(Stored data)

•••••

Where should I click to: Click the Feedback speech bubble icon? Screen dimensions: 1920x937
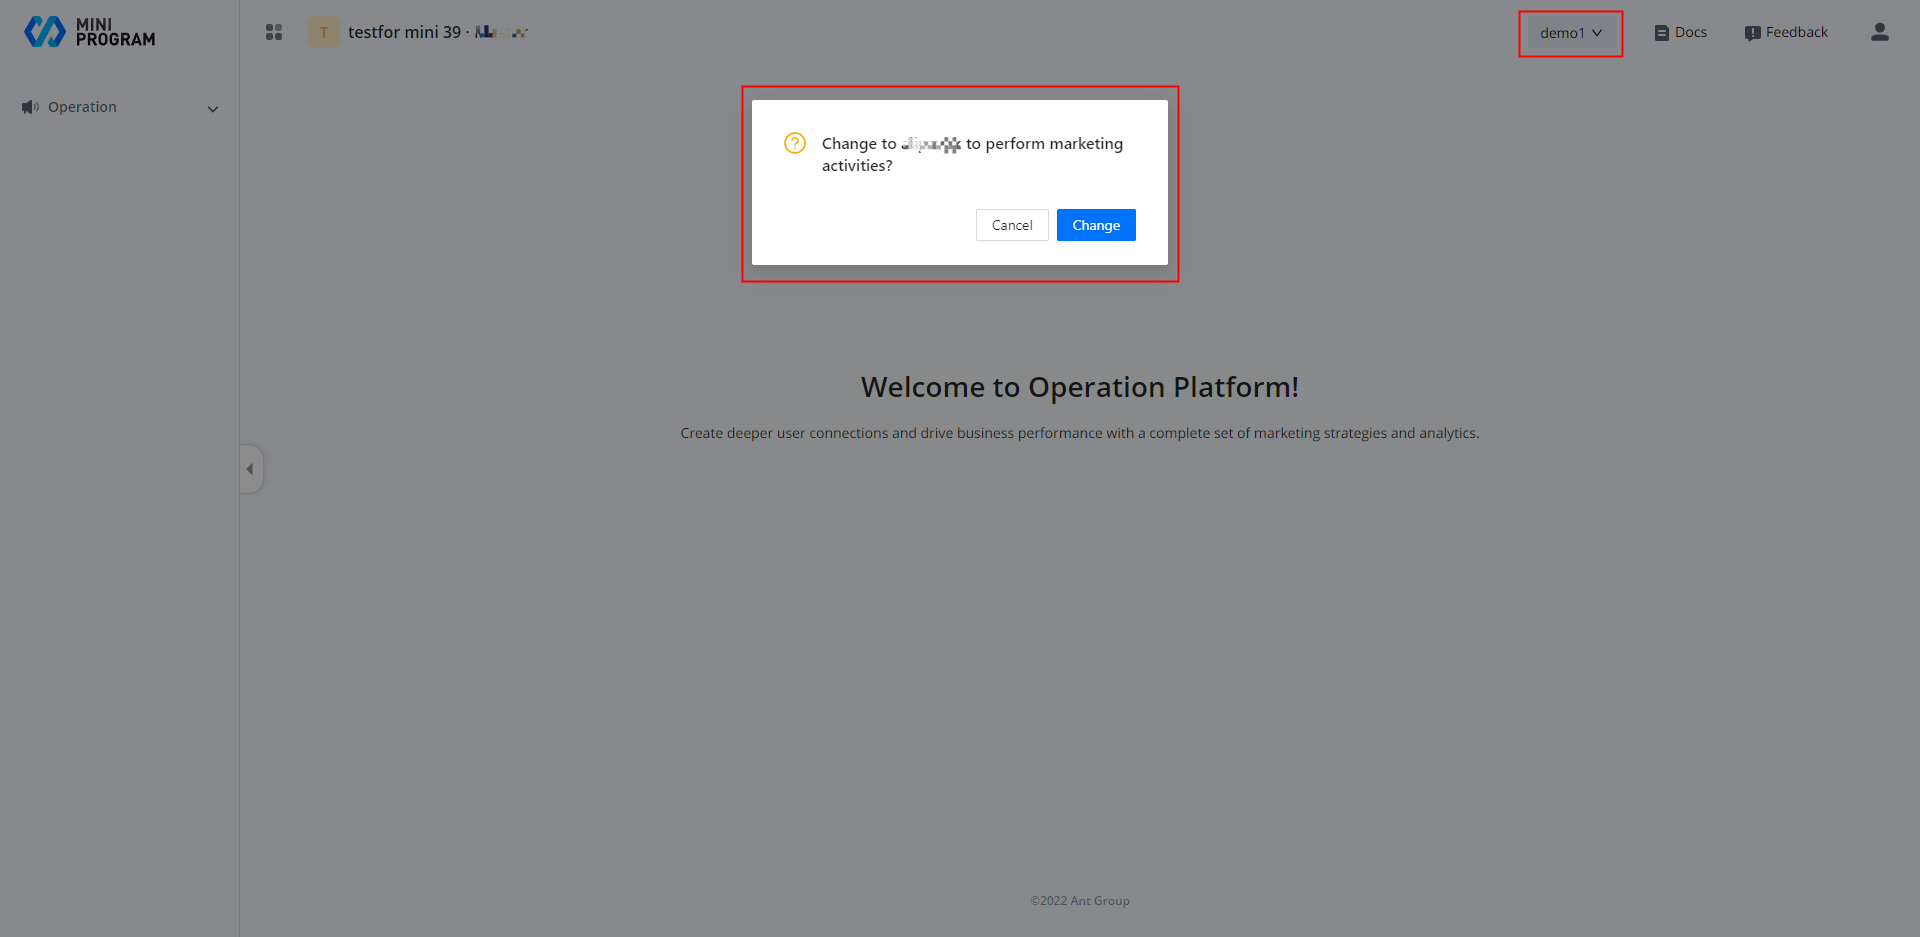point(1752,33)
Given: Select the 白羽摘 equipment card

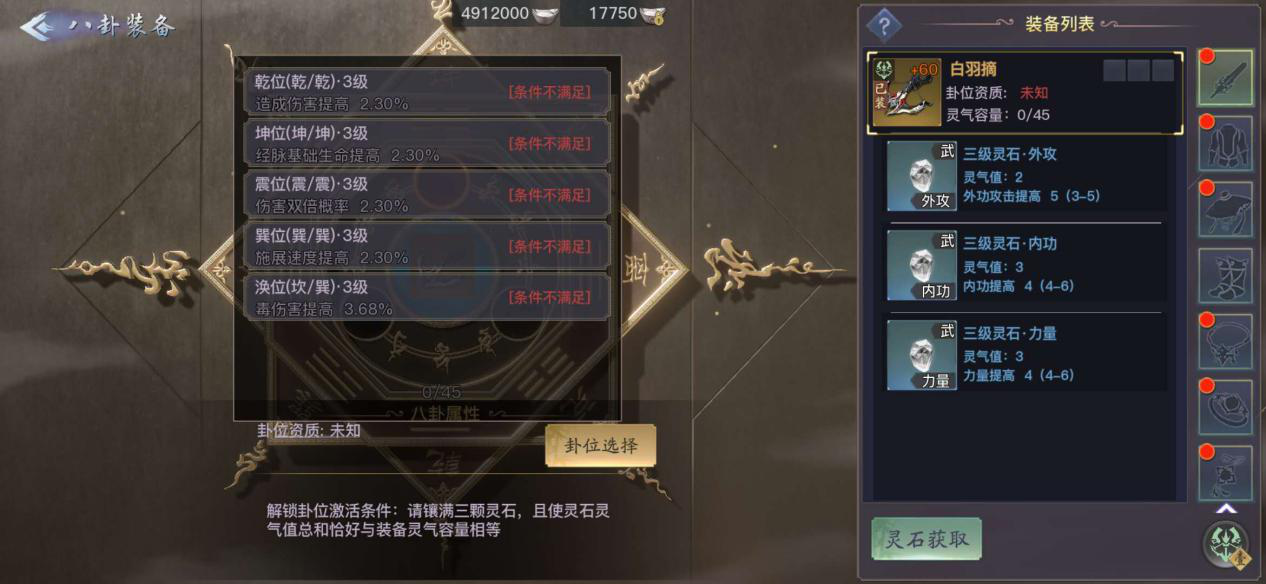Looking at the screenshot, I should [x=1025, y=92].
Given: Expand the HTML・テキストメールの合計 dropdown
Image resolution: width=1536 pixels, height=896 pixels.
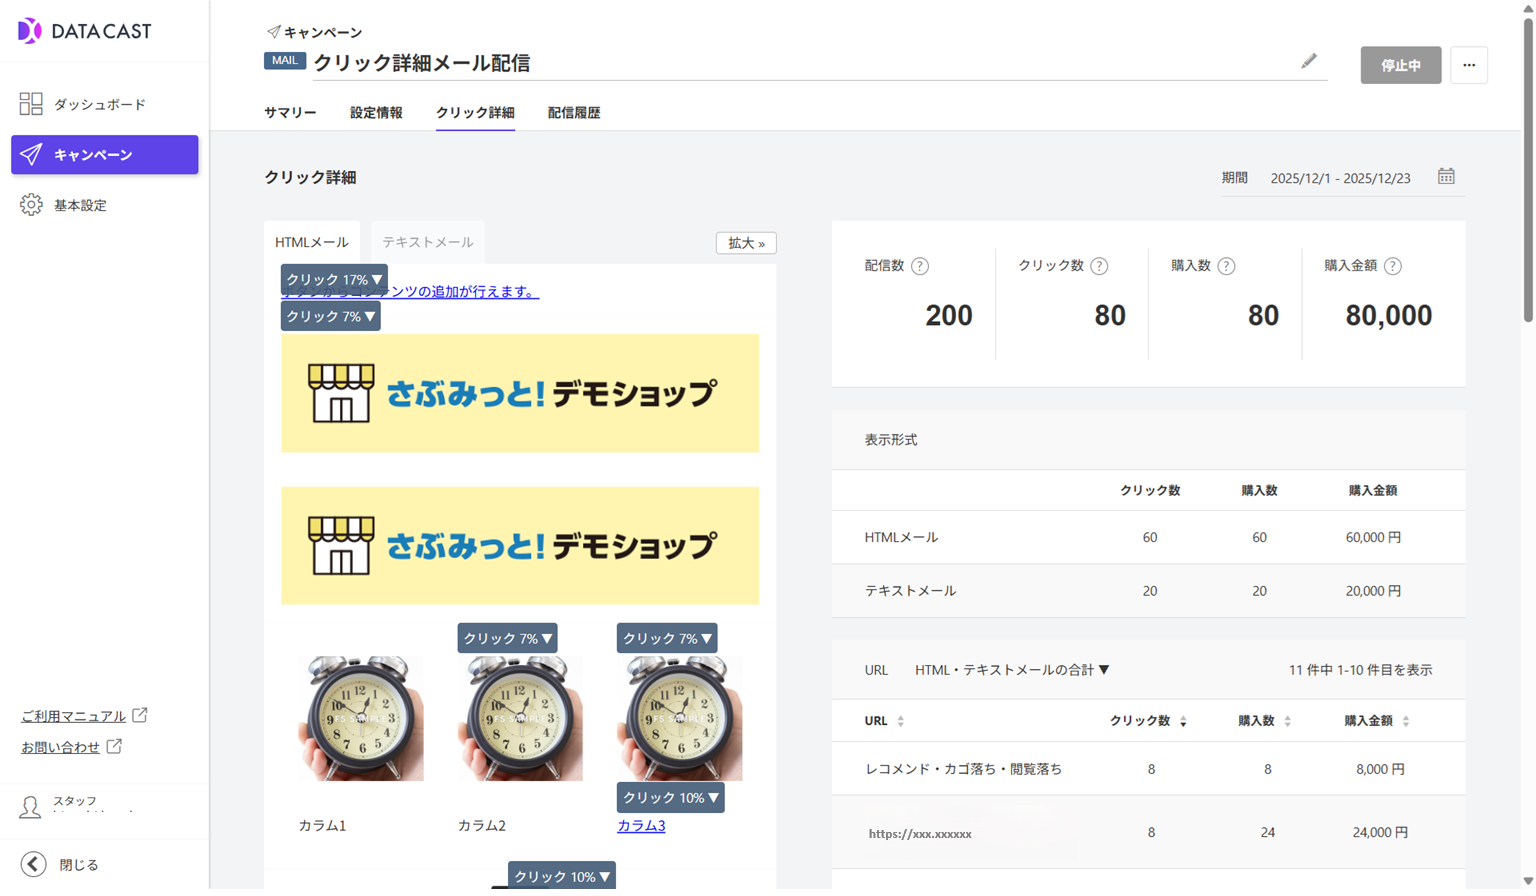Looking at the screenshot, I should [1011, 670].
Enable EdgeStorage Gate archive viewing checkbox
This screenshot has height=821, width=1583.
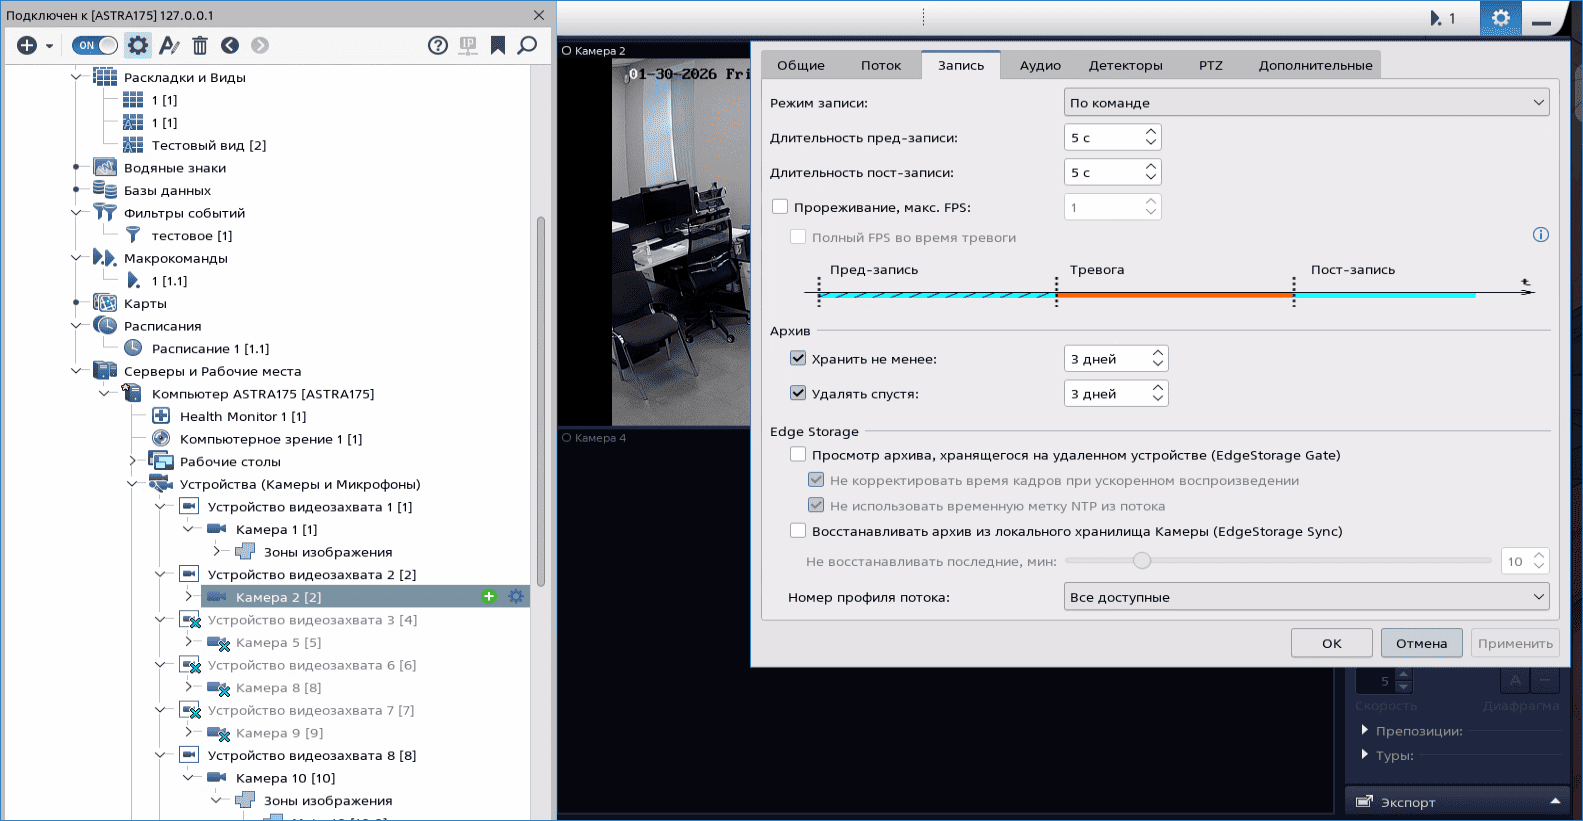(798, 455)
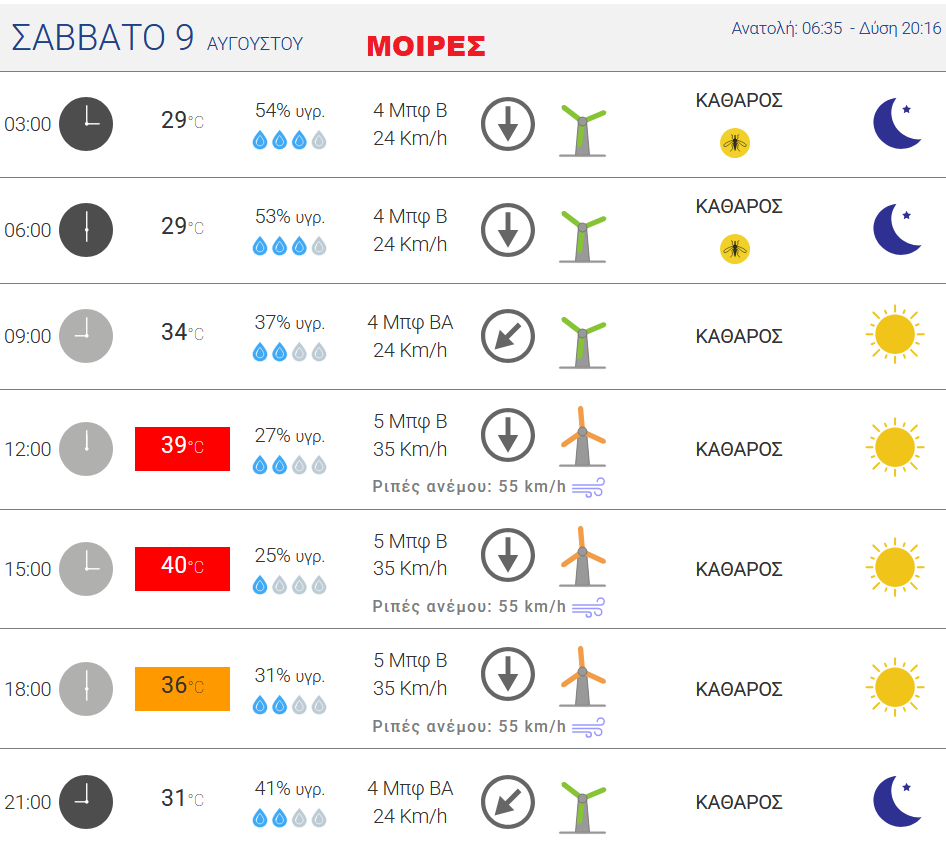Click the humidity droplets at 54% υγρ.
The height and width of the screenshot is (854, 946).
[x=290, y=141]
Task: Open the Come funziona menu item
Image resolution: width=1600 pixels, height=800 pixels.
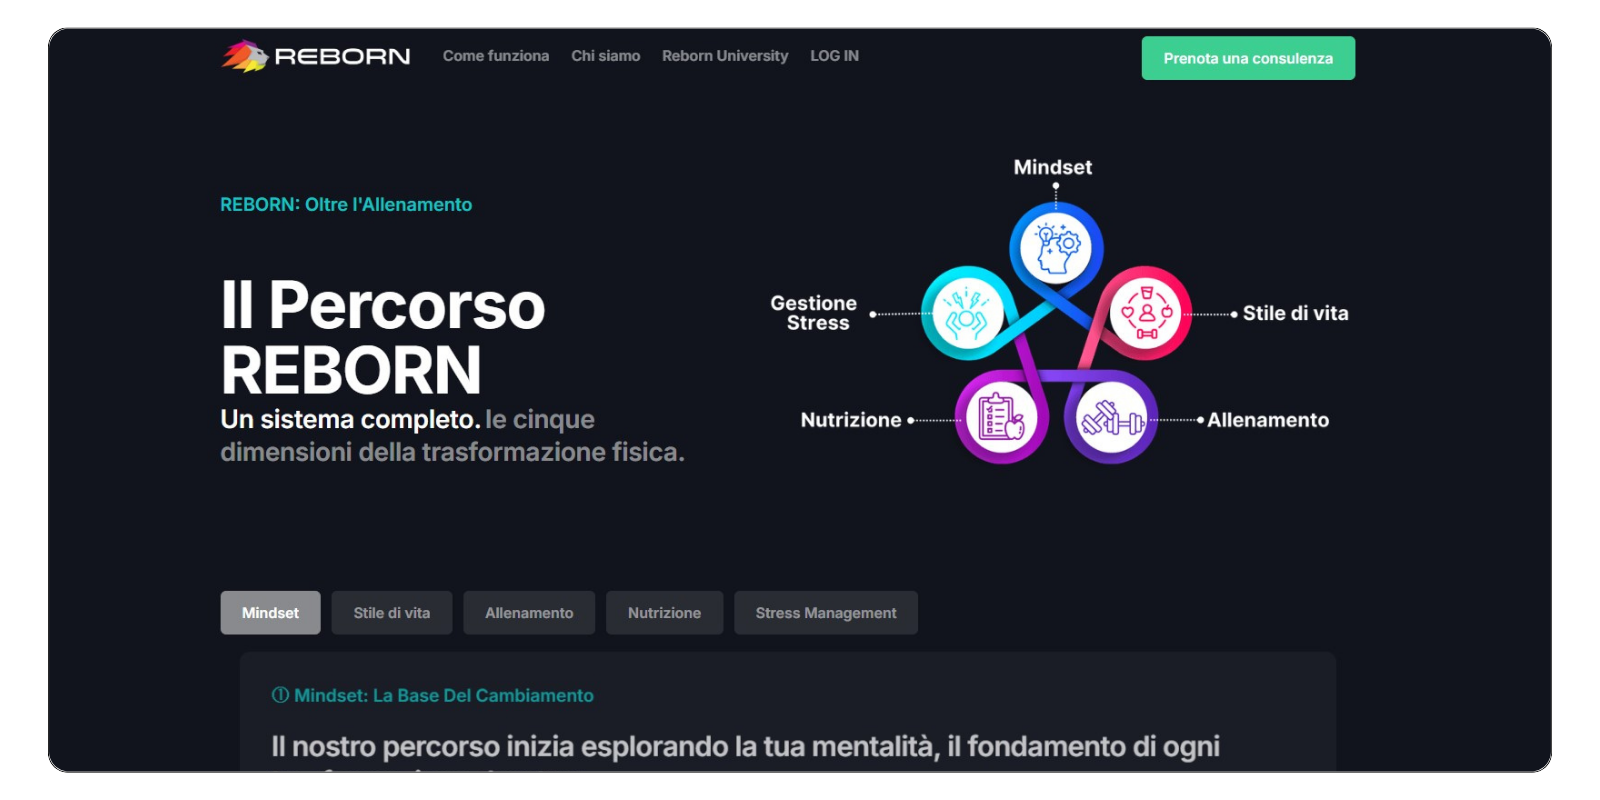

•••••

EXERCISE AIM: Extract, character for character, every line from the one that holds "Enable EdgeStorage Gate" through the end of the entries above. Include both boundary lines and no pictures.

EXERCISE RESPONSE:
Enable EdgeStorage Gate archive viewing checkbox
This screenshot has height=821, width=1583.
(798, 455)
Click the humidity droplets at 54% υγρ.
The height and width of the screenshot is (854, 946).
[x=290, y=141]
Task: Open the Come funziona menu item
Image resolution: width=1600 pixels, height=800 pixels.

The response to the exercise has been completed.